SÃO PAULO - A aposentada Flávia Costa Hahn, de 62 anos, foi absolvida pela Justiça de Porto Alegre pela morte de seu filho Tobias Lee Manfred Hahn, de 24 anos, viciado em crack. Na Páscoa de 2008, a mãe diz que pegou o revólver do marido para assustar o filho, mas acabou disparando acidentalmente um tiro que o matou.

A decisão do juiz Felipe Keunecke de Oliveira, da 2ª Vara do Júri do Foro Central de Porto Alegre, foi divulgada na quinta-feira. Segundo a sentença do juiz, a mãe agiu em legítima defesa ao atirar contra o rapaz. O caso comoveu a capital gaúcha.

  • Ficou demonstrado que o filho, em função de episódios com o crack, tinha atitudes extremamente violentas com ela e com os vizinhos. Além disso, na data do fato agiu agressivamente contra ela.
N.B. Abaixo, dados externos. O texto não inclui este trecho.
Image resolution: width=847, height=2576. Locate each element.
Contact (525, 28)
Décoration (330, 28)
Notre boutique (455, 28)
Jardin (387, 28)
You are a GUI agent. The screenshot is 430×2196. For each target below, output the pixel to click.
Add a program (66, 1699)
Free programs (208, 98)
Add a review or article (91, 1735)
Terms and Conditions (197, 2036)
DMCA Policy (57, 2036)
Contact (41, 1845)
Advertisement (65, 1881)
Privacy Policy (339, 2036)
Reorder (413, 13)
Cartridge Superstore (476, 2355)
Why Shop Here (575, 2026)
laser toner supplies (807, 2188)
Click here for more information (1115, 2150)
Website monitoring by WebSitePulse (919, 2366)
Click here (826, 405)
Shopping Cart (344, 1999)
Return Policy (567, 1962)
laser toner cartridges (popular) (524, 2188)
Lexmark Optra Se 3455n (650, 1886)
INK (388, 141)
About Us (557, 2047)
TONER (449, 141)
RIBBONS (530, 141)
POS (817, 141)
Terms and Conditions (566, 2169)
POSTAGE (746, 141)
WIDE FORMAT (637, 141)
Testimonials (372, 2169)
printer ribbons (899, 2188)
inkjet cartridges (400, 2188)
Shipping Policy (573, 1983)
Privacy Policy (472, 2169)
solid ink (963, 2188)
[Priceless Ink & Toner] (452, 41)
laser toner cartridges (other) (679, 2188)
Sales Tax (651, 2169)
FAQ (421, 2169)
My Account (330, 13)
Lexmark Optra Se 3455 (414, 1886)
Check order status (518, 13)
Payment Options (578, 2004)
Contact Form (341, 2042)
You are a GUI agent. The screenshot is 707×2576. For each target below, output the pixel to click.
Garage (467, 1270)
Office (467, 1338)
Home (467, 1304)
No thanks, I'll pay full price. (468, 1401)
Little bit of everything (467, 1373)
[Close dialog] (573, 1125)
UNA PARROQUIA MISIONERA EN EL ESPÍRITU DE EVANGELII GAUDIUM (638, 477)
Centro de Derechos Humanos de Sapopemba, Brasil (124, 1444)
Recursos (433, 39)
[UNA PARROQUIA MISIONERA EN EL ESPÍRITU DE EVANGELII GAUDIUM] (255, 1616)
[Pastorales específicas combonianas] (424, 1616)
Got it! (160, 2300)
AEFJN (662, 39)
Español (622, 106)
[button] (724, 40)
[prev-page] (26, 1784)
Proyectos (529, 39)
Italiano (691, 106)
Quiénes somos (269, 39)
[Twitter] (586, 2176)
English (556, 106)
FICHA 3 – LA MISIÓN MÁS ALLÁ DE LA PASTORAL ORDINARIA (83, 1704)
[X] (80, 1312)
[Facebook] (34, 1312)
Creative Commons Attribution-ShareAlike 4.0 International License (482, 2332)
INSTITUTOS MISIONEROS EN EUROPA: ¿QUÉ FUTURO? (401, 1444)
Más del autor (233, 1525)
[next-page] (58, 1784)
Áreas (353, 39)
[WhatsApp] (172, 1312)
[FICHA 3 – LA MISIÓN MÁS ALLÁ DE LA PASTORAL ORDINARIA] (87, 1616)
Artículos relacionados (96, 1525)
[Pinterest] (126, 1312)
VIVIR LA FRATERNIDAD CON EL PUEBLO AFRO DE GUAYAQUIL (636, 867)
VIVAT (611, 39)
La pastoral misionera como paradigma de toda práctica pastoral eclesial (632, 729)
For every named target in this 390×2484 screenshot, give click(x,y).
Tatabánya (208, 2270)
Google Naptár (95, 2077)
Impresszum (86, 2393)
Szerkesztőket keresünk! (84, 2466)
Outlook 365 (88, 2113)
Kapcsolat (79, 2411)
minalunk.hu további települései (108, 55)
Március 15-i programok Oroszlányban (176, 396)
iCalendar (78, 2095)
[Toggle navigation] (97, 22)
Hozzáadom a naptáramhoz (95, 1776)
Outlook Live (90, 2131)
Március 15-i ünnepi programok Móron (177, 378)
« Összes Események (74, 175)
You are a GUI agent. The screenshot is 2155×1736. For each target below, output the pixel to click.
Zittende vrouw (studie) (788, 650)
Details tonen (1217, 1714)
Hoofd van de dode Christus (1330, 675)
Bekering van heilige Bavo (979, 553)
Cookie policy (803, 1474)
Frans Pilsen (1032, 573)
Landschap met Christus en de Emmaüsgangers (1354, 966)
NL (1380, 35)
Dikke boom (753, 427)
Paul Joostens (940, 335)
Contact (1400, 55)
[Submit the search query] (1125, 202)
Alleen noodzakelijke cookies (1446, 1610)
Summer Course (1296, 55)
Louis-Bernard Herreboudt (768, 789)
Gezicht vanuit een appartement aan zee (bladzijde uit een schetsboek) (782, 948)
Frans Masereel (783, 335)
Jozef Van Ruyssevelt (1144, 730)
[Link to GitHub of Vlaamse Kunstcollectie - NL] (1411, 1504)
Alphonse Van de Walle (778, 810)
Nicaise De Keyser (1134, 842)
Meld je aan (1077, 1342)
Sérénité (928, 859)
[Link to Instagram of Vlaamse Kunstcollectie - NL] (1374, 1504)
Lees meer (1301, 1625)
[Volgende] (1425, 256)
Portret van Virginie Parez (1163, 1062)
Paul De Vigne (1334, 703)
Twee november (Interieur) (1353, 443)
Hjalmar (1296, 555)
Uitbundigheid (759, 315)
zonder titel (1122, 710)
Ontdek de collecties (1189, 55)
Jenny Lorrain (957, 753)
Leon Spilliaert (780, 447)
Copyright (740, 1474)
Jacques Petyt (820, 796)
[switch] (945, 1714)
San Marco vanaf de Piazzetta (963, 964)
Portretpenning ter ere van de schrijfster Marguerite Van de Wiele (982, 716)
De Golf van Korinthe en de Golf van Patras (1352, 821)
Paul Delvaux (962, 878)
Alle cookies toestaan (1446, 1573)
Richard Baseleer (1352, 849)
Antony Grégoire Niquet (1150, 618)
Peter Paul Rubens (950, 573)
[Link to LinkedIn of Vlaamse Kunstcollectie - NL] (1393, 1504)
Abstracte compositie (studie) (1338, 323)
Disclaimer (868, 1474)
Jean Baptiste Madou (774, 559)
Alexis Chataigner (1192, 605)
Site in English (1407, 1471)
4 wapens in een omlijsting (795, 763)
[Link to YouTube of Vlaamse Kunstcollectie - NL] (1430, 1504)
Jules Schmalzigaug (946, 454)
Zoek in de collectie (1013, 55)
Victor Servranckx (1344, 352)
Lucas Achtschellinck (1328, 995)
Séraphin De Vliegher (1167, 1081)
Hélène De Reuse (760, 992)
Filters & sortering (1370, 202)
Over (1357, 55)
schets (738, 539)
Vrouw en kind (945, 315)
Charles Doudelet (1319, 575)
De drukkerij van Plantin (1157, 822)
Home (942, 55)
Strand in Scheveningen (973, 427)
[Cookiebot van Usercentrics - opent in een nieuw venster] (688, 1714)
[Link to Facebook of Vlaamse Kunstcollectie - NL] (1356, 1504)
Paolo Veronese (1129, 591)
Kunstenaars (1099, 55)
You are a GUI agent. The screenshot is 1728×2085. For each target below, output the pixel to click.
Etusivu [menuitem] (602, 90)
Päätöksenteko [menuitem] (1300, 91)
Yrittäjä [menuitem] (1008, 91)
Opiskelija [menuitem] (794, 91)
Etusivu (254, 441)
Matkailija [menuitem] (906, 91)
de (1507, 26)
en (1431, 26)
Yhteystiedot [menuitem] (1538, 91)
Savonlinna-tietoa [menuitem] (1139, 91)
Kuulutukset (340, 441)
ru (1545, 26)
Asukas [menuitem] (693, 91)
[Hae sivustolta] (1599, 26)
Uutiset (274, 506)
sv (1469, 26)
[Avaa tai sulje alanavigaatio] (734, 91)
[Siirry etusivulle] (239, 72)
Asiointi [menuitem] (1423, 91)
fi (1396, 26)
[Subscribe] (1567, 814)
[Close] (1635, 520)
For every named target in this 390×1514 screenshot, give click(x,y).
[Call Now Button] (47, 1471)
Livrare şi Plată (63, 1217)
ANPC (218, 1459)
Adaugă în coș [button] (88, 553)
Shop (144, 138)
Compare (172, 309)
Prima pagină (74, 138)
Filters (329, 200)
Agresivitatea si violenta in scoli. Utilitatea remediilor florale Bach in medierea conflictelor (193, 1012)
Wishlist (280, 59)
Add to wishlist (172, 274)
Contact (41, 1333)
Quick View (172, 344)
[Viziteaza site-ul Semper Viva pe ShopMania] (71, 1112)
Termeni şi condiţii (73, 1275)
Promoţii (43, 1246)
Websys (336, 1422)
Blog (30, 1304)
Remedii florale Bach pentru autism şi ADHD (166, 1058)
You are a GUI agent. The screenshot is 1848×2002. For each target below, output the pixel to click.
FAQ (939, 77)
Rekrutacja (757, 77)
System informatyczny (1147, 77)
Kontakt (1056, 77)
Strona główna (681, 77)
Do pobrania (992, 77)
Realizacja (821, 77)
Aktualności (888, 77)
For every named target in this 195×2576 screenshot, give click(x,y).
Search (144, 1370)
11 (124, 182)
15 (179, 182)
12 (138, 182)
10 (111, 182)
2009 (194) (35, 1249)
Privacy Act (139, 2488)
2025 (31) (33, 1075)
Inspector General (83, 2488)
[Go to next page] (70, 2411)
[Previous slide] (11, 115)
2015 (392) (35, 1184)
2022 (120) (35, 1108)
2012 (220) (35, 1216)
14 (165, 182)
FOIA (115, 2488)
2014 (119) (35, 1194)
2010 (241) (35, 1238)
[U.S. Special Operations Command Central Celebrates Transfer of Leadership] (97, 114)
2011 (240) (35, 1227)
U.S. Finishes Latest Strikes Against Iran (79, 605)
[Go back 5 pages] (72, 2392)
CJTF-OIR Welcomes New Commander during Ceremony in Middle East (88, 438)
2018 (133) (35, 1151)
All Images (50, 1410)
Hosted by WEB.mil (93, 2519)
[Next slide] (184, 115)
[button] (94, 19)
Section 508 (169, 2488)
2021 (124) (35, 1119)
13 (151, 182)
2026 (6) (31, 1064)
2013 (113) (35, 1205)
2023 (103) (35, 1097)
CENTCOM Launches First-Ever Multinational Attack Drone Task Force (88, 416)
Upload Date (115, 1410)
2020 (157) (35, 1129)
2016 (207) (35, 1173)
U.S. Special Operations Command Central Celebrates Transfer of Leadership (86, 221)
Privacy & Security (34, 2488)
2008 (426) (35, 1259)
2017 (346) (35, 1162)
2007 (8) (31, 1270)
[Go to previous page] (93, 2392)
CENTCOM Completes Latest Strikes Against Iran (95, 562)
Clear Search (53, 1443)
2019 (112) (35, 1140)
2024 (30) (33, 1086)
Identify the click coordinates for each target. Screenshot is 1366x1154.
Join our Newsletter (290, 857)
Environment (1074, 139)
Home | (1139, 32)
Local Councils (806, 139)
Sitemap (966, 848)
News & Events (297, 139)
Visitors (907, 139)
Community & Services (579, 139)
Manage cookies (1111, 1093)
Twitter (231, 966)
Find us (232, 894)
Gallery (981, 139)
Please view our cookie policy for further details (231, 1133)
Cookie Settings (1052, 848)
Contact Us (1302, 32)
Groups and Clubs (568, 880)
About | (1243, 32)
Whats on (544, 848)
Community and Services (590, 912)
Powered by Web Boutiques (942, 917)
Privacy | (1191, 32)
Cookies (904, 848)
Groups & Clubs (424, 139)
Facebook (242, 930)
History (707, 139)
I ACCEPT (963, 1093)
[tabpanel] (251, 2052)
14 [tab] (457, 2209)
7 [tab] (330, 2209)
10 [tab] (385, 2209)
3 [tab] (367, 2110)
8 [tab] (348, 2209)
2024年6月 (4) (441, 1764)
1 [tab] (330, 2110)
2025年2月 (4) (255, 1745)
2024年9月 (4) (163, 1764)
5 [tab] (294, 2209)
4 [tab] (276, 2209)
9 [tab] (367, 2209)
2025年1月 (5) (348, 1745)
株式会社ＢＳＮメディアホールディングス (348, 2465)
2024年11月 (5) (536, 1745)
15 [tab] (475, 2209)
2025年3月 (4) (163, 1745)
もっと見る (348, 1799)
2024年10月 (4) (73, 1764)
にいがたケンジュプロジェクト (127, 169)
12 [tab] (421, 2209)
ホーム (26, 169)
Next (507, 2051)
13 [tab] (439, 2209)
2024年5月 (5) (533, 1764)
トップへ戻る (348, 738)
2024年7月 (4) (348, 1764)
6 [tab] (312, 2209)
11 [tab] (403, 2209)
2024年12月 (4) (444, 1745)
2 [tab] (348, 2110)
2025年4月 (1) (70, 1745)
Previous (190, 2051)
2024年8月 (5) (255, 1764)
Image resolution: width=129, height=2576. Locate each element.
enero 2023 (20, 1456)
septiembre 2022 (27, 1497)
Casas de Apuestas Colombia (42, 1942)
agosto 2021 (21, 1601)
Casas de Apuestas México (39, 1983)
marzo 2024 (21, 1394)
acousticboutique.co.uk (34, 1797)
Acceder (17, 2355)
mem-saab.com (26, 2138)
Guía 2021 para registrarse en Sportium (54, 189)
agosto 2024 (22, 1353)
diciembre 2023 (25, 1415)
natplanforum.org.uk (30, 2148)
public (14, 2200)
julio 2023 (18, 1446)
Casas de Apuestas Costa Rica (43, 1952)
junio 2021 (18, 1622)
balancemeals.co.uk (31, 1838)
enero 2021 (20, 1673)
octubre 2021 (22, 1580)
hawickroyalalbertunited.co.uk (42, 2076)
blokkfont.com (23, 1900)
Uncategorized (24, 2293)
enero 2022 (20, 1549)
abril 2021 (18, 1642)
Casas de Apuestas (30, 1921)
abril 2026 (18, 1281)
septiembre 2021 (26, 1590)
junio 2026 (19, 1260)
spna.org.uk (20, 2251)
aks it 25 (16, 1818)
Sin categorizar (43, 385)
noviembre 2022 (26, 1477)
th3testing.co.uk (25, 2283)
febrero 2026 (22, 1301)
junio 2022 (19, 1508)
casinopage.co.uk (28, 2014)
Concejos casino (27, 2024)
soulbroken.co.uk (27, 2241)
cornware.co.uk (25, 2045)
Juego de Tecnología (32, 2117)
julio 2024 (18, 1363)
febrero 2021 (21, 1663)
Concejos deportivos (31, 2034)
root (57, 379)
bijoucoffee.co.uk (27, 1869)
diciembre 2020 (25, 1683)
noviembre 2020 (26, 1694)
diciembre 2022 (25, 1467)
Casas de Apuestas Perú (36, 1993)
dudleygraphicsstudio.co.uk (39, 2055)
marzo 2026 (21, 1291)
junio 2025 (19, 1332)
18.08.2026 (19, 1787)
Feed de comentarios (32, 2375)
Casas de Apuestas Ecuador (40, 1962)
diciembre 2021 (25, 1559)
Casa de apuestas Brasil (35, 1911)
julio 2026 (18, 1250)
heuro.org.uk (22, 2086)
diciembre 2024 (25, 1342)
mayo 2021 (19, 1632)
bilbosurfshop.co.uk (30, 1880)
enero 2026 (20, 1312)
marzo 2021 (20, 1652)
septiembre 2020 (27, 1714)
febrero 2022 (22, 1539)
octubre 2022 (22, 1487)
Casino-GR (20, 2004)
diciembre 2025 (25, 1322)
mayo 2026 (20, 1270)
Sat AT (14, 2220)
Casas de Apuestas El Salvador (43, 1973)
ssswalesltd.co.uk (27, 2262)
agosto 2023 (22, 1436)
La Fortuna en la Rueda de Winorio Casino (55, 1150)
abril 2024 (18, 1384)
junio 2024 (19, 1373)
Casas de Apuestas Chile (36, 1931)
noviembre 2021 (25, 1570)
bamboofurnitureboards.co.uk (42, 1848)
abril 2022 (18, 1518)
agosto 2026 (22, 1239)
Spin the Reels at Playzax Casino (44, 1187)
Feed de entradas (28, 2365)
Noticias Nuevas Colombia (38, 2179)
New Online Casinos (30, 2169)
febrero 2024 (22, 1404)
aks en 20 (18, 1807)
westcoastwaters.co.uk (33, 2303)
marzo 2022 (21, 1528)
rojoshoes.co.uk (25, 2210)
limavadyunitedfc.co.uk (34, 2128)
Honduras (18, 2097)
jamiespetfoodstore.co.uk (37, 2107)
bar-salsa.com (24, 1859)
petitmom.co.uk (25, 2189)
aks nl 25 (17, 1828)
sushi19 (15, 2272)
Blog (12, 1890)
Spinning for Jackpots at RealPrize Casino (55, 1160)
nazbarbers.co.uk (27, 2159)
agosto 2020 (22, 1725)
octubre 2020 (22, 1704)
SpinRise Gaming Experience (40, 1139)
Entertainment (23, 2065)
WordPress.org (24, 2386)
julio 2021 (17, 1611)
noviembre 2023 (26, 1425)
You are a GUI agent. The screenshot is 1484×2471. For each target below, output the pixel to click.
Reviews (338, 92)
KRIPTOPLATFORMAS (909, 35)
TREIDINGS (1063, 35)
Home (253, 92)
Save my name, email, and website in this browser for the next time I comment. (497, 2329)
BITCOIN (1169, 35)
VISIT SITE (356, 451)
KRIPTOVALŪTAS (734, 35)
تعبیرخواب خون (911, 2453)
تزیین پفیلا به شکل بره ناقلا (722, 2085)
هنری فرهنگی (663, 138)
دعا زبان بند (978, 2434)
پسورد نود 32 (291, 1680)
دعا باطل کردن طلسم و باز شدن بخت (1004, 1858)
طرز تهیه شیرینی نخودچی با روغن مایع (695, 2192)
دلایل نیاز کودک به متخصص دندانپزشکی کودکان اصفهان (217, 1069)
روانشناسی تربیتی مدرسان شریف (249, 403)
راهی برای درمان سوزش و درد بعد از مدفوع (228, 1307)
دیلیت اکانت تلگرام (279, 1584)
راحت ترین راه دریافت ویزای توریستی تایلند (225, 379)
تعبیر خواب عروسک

A única maneira que ela tinha para se defender, em função da disparidade de forças, era, infelizmente, ter matado o filho. Inclusive, foi um tiro só, o que demonstra atitude defensiva dela - diz o juiz.

Ao jornal Zero Hora, Flávia Costa declarou ainda se sente muito abalada pelo episódio e afirmou que a dor de ter perdido o filho continuará para sempre com ela. Católica, ela diz que encontrou em Deus o apoio para suportar o vazio de ter perdido o filho único.

À época do crime, também em entrevista aos jornais Zero Hora e Diário Gaúcho, da rede RBS, a aposentada disse que não havia sido enérgica o suficiente com o filho ainda na época do colégio.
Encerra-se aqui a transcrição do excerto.